§ Task to carry out
Each line from the one containing "Screen dimensions: 1494x812" through the end of the data is to be written out exactly, and nothing more.

§ Data for this task
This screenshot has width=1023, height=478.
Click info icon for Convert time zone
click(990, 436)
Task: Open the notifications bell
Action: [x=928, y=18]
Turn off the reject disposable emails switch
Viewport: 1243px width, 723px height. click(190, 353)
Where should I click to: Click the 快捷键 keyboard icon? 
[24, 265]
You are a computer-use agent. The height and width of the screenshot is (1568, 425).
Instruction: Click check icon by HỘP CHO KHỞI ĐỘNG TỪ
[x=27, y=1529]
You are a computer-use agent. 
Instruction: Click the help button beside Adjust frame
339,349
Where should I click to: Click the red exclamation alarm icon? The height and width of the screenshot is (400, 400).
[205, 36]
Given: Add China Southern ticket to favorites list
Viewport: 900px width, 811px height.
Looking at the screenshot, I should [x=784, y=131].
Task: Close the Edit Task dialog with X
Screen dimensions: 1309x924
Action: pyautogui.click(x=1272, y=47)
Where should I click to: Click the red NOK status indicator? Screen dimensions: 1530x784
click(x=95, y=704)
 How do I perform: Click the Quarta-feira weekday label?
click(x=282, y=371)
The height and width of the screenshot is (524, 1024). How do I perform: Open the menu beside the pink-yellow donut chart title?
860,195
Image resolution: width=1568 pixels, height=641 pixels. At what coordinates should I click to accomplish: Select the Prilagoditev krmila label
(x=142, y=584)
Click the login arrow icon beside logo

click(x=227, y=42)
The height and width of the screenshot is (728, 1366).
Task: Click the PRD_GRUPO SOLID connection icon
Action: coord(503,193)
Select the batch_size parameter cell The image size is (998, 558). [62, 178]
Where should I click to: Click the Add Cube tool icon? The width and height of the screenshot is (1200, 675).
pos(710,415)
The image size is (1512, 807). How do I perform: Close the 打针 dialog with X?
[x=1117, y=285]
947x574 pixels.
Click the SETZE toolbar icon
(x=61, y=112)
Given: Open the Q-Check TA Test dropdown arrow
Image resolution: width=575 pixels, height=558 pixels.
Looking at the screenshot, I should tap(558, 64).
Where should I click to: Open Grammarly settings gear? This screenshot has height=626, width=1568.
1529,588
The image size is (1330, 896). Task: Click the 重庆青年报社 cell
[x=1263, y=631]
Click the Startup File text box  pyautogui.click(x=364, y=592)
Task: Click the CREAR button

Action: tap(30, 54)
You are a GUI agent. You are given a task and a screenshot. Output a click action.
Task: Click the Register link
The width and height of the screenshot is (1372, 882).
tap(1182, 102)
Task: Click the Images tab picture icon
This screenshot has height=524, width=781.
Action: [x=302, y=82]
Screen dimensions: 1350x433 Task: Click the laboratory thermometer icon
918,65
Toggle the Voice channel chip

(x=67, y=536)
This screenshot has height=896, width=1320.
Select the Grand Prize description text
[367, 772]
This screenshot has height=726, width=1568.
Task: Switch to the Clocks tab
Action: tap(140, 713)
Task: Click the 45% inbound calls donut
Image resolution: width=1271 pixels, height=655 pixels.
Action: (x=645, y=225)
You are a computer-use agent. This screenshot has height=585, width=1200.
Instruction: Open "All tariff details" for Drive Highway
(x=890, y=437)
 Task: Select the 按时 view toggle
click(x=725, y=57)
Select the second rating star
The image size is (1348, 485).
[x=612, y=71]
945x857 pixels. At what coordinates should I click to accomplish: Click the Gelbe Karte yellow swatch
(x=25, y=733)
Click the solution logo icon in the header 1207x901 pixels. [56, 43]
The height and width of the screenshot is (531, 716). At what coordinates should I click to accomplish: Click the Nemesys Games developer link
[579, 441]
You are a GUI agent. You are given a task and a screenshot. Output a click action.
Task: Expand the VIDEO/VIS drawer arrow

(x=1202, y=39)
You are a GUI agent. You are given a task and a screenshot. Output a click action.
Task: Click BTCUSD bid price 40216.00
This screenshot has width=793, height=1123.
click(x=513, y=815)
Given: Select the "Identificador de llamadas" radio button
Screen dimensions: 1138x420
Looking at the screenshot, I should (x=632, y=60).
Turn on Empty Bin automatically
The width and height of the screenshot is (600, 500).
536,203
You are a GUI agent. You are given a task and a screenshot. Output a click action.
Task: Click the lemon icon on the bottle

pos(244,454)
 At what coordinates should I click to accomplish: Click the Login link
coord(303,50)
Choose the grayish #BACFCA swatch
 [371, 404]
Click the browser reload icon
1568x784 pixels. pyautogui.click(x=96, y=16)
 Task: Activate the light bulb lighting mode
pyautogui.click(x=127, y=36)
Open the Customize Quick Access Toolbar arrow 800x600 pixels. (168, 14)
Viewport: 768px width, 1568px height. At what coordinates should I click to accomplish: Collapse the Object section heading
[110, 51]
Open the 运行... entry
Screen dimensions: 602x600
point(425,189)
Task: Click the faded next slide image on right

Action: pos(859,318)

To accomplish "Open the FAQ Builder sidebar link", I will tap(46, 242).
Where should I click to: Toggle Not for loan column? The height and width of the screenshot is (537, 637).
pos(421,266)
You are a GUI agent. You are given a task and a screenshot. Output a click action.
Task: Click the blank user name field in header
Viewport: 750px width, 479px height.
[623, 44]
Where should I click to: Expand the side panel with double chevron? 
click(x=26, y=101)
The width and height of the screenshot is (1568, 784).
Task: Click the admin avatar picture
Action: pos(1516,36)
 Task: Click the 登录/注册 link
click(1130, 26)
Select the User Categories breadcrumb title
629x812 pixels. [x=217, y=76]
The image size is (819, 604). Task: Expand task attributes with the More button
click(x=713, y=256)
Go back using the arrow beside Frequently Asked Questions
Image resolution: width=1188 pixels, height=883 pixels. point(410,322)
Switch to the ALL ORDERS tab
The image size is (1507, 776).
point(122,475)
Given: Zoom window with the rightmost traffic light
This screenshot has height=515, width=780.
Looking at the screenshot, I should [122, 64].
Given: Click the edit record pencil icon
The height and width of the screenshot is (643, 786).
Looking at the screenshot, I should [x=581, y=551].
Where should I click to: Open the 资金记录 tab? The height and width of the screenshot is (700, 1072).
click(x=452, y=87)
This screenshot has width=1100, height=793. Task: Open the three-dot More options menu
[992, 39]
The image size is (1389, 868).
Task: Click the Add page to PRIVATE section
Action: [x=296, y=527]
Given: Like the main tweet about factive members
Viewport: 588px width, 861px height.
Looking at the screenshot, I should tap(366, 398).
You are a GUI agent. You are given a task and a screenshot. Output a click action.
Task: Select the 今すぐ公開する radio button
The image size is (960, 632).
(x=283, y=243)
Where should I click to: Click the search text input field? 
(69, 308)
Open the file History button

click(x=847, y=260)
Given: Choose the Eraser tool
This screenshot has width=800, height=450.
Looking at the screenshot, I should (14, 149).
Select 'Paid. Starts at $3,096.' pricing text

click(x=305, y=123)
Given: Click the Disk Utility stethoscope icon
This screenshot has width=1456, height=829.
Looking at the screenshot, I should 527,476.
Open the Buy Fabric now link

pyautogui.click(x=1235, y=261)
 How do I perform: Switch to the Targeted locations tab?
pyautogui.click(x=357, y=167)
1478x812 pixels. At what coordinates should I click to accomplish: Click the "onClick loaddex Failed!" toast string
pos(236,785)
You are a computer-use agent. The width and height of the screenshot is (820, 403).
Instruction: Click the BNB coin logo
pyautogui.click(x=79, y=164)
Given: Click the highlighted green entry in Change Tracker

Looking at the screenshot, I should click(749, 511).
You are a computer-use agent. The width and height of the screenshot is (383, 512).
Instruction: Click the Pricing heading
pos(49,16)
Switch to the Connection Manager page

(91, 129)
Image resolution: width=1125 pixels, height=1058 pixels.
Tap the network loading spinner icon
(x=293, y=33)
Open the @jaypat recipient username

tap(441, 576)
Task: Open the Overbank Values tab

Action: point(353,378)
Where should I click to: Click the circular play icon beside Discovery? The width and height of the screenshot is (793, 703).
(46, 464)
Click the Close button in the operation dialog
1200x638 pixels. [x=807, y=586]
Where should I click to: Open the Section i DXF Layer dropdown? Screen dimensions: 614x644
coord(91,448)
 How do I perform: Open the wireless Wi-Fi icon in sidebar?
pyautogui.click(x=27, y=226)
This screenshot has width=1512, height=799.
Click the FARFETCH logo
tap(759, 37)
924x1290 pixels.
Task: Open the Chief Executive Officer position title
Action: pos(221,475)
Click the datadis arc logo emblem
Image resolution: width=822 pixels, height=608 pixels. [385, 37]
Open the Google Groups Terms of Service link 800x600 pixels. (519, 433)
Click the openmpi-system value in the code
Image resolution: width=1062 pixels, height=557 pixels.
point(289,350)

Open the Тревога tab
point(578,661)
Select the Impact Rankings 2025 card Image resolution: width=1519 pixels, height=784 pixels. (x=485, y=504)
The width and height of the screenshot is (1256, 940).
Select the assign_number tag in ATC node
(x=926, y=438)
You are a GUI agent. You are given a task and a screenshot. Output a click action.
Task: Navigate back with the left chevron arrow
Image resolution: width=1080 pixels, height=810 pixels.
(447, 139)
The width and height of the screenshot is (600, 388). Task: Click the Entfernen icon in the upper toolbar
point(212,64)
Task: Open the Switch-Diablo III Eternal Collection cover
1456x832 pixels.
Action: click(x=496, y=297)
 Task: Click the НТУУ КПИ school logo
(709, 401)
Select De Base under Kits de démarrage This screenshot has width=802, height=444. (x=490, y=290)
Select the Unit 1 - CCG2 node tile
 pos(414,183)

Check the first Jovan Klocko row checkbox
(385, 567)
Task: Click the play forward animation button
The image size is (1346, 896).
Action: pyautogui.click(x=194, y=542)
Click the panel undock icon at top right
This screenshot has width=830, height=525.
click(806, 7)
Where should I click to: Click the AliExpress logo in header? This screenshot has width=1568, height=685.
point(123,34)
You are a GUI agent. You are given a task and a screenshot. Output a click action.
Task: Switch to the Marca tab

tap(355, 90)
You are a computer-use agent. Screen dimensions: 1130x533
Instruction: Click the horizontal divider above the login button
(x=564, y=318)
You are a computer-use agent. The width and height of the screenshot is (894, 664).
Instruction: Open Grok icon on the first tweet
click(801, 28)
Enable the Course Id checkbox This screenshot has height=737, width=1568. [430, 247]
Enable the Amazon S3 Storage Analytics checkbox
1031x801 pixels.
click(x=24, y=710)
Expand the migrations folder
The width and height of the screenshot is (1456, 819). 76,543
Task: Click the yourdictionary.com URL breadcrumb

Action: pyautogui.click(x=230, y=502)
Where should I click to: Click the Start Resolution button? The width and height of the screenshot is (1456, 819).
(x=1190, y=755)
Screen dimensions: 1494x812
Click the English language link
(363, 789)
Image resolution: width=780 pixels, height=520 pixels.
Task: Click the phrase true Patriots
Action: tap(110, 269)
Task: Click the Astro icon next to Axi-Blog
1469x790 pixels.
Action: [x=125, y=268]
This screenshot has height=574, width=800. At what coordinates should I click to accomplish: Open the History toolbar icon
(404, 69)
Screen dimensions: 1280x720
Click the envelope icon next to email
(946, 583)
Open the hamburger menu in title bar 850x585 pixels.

§ Reply to the exercise
Screen dimensions: 1494x812
Click the English language link
(363, 789)
Image resolution: width=780 pixels, height=520 pixels.
Task: Click the phrase true Patriots
Action: tap(110, 269)
Task: Click the Astro icon next to Axi-Blog
1469x790 pixels.
Action: [x=125, y=268]
This screenshot has height=574, width=800. At what coordinates should I click to accomplish: Open the History toolbar icon
(404, 69)
Screen dimensions: 1280x720
Click the envelope icon next to email
(946, 583)
Open the hamburger menu in title bar 850x585 pixels.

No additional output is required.